29:10: Kevin catches Austan’s characterization of the proposed Biden tax hike as an increase in taxes on billionaires. Kevin points out that it would apply to people making over $400K annually. He then expresses optimism that Biden will hold off on raising marginal tax rates, due to the state of the economy.
31:00: Here is where Austan gives numbers on increases in real median family income that differ dramatically from Kevin’s data.
Aside: As a viewer, I was able to type a question on line and I did. We learned near the end from Goda that a number of viewers had asked a similar question and it was this: “You two are disagreeing on actual facts; show us your sources.” I asked Mark Duggan, the SIEPR director, for the source and he sent me the link to the Census data that Kevin had cited. Kevin turned out to be right about the large growth in median family income of families, including black and Hispanic families. I’m still scratching my head about what data Austan had in mind.

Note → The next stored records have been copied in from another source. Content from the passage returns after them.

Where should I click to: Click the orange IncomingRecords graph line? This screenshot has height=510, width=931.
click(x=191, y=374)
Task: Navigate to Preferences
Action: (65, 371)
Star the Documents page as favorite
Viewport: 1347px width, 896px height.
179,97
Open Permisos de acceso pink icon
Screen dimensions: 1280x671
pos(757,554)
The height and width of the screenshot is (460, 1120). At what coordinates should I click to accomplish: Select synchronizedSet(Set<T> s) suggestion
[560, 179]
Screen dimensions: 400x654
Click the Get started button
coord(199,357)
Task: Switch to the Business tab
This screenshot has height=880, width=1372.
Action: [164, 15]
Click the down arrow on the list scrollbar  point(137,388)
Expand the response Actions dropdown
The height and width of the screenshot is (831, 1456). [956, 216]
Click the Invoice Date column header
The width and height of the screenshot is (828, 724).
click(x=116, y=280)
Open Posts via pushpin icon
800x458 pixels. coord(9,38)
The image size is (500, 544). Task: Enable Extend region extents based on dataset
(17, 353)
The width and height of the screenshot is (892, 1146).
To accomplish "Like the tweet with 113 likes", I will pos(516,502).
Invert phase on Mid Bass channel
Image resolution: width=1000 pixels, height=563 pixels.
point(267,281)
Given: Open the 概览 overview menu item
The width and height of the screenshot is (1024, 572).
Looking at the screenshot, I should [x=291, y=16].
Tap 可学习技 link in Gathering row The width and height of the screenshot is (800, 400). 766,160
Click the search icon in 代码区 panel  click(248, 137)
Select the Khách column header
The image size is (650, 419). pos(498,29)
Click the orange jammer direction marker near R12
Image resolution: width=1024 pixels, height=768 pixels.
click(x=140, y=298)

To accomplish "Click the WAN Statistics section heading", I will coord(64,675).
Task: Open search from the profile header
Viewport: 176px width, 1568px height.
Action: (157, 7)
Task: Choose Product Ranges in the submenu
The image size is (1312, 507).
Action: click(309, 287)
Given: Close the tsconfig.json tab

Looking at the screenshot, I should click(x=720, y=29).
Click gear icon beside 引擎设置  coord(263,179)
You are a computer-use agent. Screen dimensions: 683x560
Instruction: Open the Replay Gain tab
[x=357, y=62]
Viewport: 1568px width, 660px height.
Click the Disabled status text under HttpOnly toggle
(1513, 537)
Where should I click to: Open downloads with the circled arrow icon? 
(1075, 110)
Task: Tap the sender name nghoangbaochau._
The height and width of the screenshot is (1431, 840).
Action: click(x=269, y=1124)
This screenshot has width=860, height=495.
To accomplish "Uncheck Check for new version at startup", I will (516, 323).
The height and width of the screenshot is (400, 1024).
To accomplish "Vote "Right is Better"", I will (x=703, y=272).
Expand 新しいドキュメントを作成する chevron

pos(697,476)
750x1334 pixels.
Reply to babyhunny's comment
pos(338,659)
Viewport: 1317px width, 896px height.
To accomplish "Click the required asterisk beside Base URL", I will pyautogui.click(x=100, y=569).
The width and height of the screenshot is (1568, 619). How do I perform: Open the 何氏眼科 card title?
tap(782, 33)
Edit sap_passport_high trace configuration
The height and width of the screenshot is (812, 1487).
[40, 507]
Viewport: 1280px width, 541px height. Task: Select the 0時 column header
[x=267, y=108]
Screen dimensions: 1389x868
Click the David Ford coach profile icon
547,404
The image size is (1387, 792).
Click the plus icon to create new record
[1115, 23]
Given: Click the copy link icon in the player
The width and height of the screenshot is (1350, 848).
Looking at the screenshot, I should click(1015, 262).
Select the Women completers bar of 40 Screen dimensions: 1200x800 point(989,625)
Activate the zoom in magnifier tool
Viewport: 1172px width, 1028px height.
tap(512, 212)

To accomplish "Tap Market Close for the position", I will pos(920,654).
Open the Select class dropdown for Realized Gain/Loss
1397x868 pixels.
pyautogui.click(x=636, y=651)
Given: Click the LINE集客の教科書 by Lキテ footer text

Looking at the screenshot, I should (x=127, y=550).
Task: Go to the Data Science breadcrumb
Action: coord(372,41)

32:00: Kevin says that growth in median real family income in the first 3 years of Trump vastly exceeded any 3-year period under Obama.
32:10: Goda lays out the deficit issue nicely and asks about the two candidates’ plans.
In Part 2, I’ll cover the rest of the discussion.
READER COMMENTS
Robert
Sep 29 2020 at 11:36pm
Could someone expand on this a bit for me? Does investing in capital, mean investing in capital goods (i.e., land, machinery, tools, etc)? I don’t understand why that would necessarily lead to higher real wages.
Laron
Sep 30 2020 at 1:08am
The capital goods like machinery increase labor’s productivity, which increases wages. Others can chime in with more detail or to correct me tho.
Robert
Sep 30 2020 at 3:51pm
Thanks Laron. That was kind of what I was assuming was meant in the quote. I don’t know if I fully trust a business to return higher productivity back to workers in the form of higher salaries, but I can see how and why that could happen.
john hare
Sep 30 2020 at 4:55pm
you can attract better people with higher salaries and more motivated people make you more money. cheaping out on wages allows competition to pirate your best, leaving you with the less productive. but first it is necessary to make high enough profits to begin the virtuous cycle.